Civic Theatre of Allentown has done "A Christmas Carol" for 30 years, but this year, it is shaking it up a bit with a gender-bending twist.

It's 1944 New York and Carole Scrooge is the tight-fisted and cold-hearted head of a cosmetic company. After her partner, Janet Marley, dies on Christmas Eve, Carole Srooge is visited by three spirits who convince her of the error of her ways.

"Christmas Carole 1944," which opens Dec. 6 at Civic's 19th Street Theatre, was first presented in 1999.

William Sanders, who directs, and Civic board member Sharon Glassman wrote the adaptation, and Glassman played the female incarnation of Scrooge.

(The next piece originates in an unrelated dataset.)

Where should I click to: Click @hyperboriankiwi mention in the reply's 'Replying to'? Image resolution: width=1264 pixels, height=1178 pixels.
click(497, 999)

Despite the gender swap, the script remains true to not only much of Dickens' text, but also to its enduring lessons.

JoAnn Wilchek Basist, who has been a part of every Civic "Christmas Carol," both on- and off-stage since the 1980s, plays Carole Scrooge.

In the story, during World War II, entrepreneurial magnate Carole Scrooge reigns over a cosmetic empire in New York, where she lives in a lavish penthouse. Many of the main characters also have had their gender switched. Scrooge's business partner, Marley, has become Janet, and even Tiny Tim has become Little Debbie.

As is typical with Civic's "Christmas Carol" tradition, the cast of more than 100 includes dozens of children.

Performances are 7:30 p.m. Dec. 6-7, 12-13, 19-21; 2 p.m. Dec. 8 and 15; 2 and 7:30 p.m. Dec. 14 and 21 at 19th Street Theatre, 527 North 19th Street, Allentown.

Tickets are $29 for adults and $27 for students and seniors. On Thursdays, tickets are $26 for adults and $24 for students and seniors. For information, call 610-432-8943 or go to civictheatre.com.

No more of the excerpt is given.